Calls for Biden to drop out have expanded beyond at least 16 Democratic Party members of the House. The prominent actor George Clooney on Wednesday, in an opinion piece in The New York Times, called on Biden to be a hero for democracy again by dropping out of the rematch against the Republican former president.

Clooney, who last month hosted the single largest fundraiser supporting any Democrat ever, said the candidate who appeared at that event was not the Joe Biden of 2016 or 2020, but "the same man we all witnessed at the debate" against Trump on June 27.

Even many of the president’s most prominent supporters have characterized that debate as a disaster for the incumbent. White House and campaign officials have repeatedly insisted that it was just "a bad night" for the veteran politician.

Hours before Thursday’s news conference, introducing Ukrainian President Vladimir Zelenskyy at a NATO event, Biden announced to the audience, "Ladies and gentlemen, President Putin," referring to the Russian leader who is waging a war against neighbor Ukraine.

"Going to beat President Putin, President Zelenskyy. I am so focused on beating Putin," Biden said while correcting himself. He made light of that mistake when asked about it at the news conference.

Biden’s signature mix-ups were reminiscent of President Ronald Reagan’s White House Rose Garden welcoming in 1982 for Liberian President Samuel Doe. Reagan introduced him as "Chairman Moe."

In a debate two years later with the Democratic Party nominee, Walter Mondale, Reagan appeared lost for words and fumbled with his notes, but he went on in November of 1984 to capture a second term with a landslide victory over Mondale.

Reagan announced in 1994 that he had been diagnosed with Alzheimer’s disease but in the years after his death in 2004, one of his sons and some former officials acknowledged there were clear signs of the president’s cognitive decline in his second term.

Top officials at the United Auto Workers union met on Thursday to discuss their concerns about Biden’s candidacy, the Reuters news agency reported, attributing the information to three sources familiar with the matter.

The 400,000-member union endorsed the Democratic Party incumbent in January. It is especially influential in industrial states, including the swing state of Michigan, which pollsters consider a must-win for Biden if he hopes to be reelected.

"I know he can win Michigan," Democratic Senator Debbie Stabenow said of Biden and her home state after the president’s senior advisers earlier Thursday briefed Senate Democrats on Capitol Hill.

More Democrats held off making public assessments of their incumbent's suitability for a second term until after Thursday evening’s presidential news conference and the end of the NATO summit, which Biden hosted in Washington.

Immediately after the press event concluded, another Democratic Party congressman -- Jim Himes of Connecticut, the ranking member of the House Intelligence Committee -- added his voice to the rising chorus expressing a loss of confidence in Biden’s ability to win reelection.

"The 2024 election will define the future of American democracy, and we must put forth the strongest candidate possible to confront the threat posed by Trump’s promised MAGA authoritarianism," Himes said in a statement. "I no longer believe that is Joe Biden."
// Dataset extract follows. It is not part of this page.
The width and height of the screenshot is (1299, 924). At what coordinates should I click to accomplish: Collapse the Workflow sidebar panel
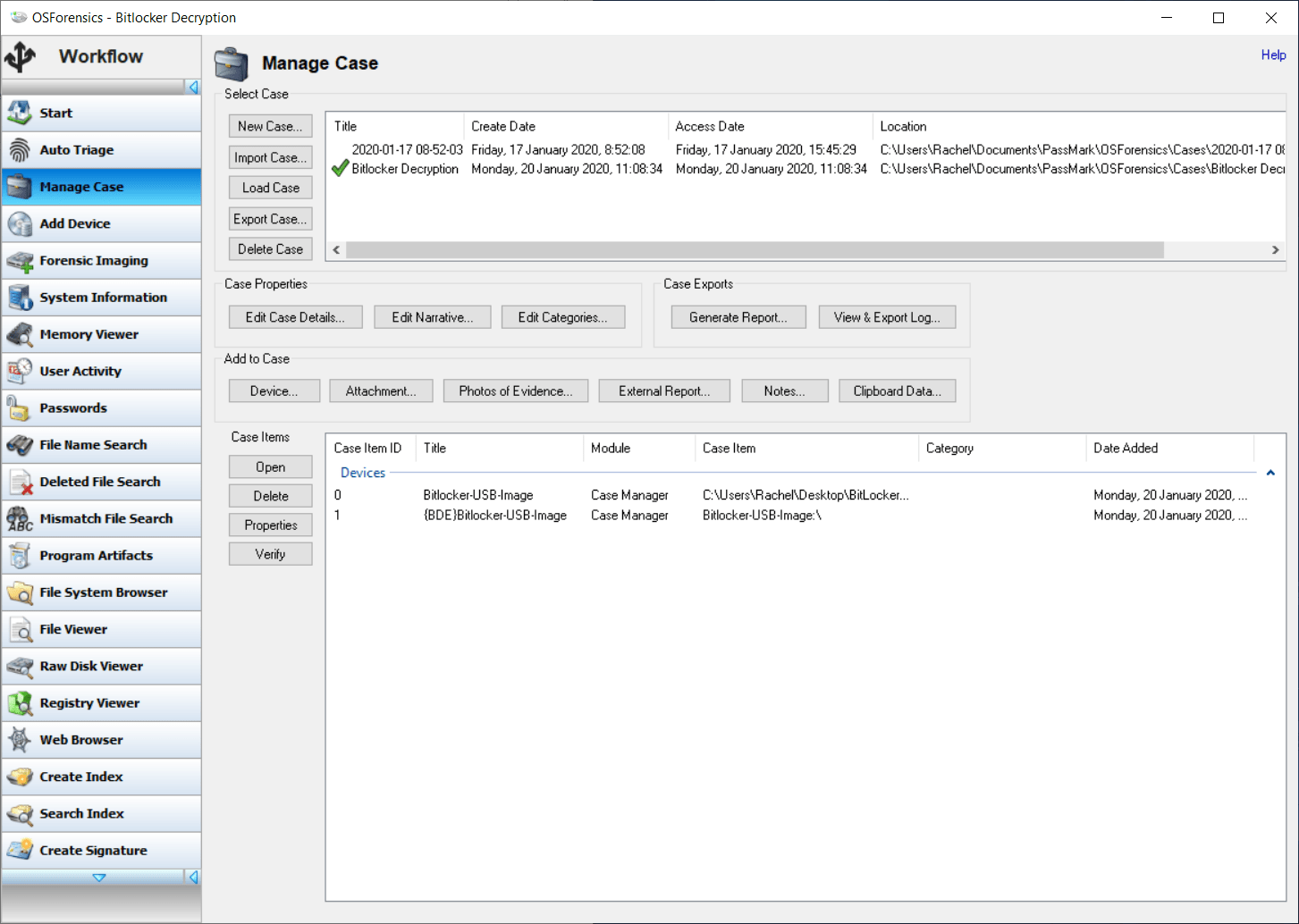click(193, 87)
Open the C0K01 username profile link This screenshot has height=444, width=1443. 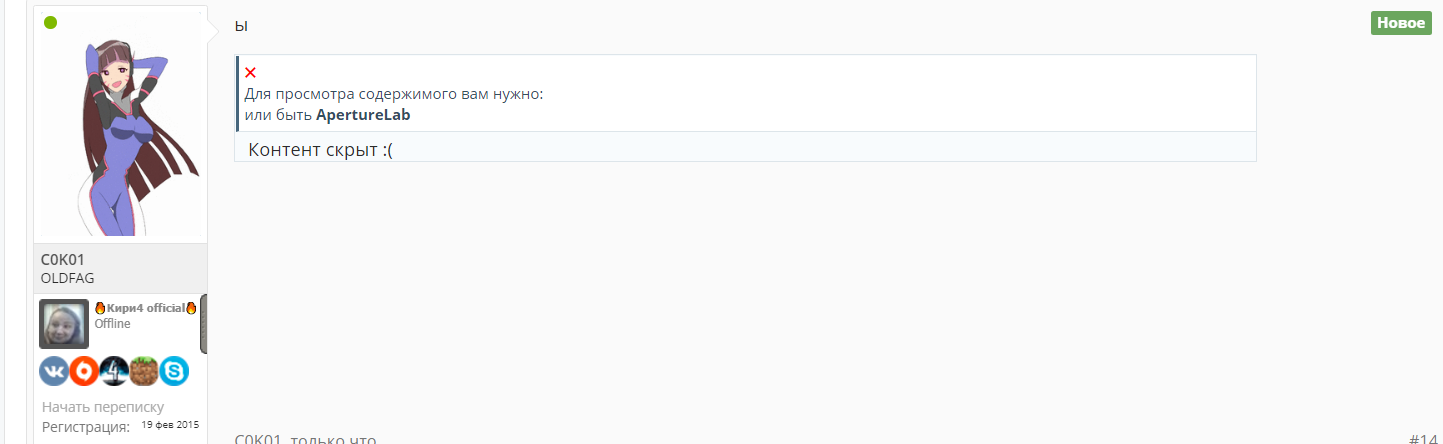(62, 260)
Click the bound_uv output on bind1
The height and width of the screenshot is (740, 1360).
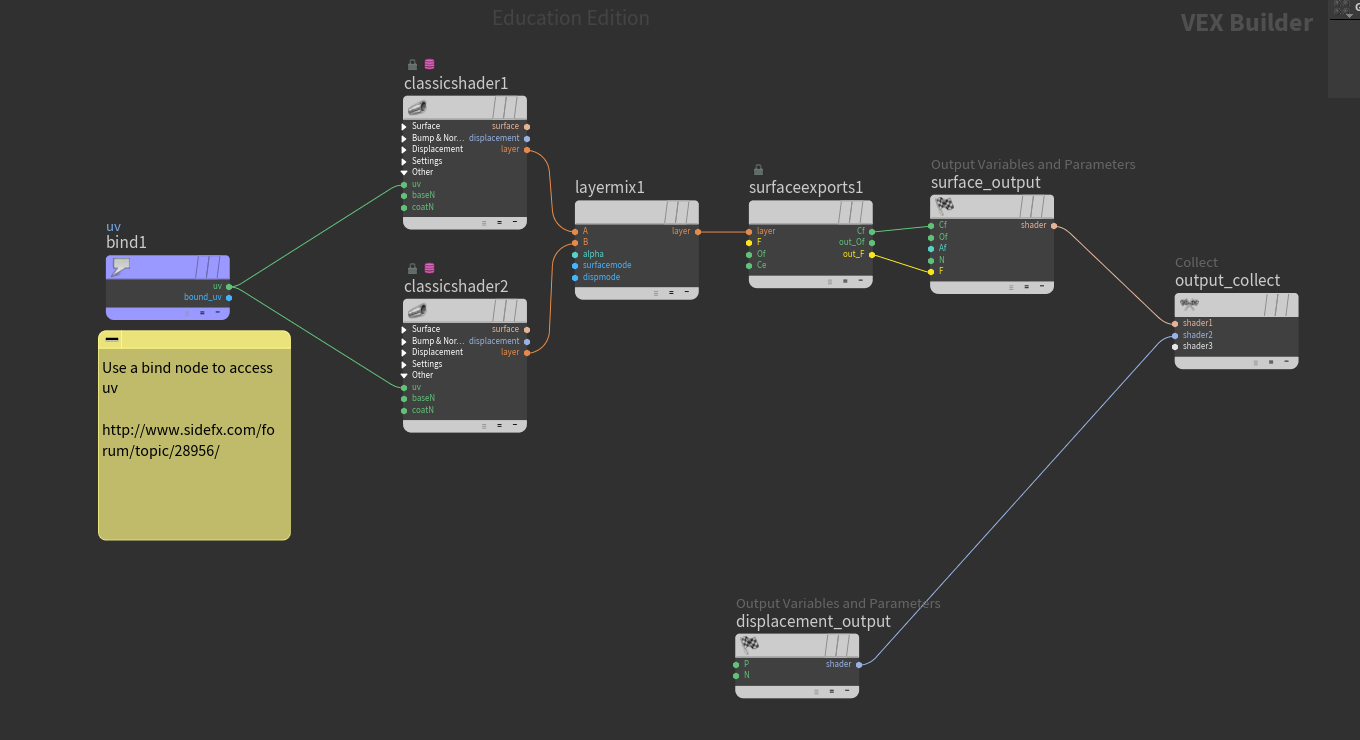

After Himes’ statement was released, another Democratic congressman, Scott Peters of California, also called for Biden to exit the race.

"The stakes are high, and we are on a losing course. My conscience requires me to speak up," said Peters in a statement.

Referring to Biden’s several verbal stumbles at the news conference, NPR Weekend Edition Saturday host Scott Simon put it this way in a social media posting while Biden was still talking: "Here’s the problem: even if [Biden’s] verbal slips are quickly corrected and totally understandable, people are listening for them now. Even scoring and numbering them. What used to be dismissed and understood is certainly heard differently."

The president, in response to one reporter on Thursday, said there are others in his party who could beat Trump as well, but this close to next month’s Democratic Party nominating convention and November’s election, "it would be hard to start from scratch."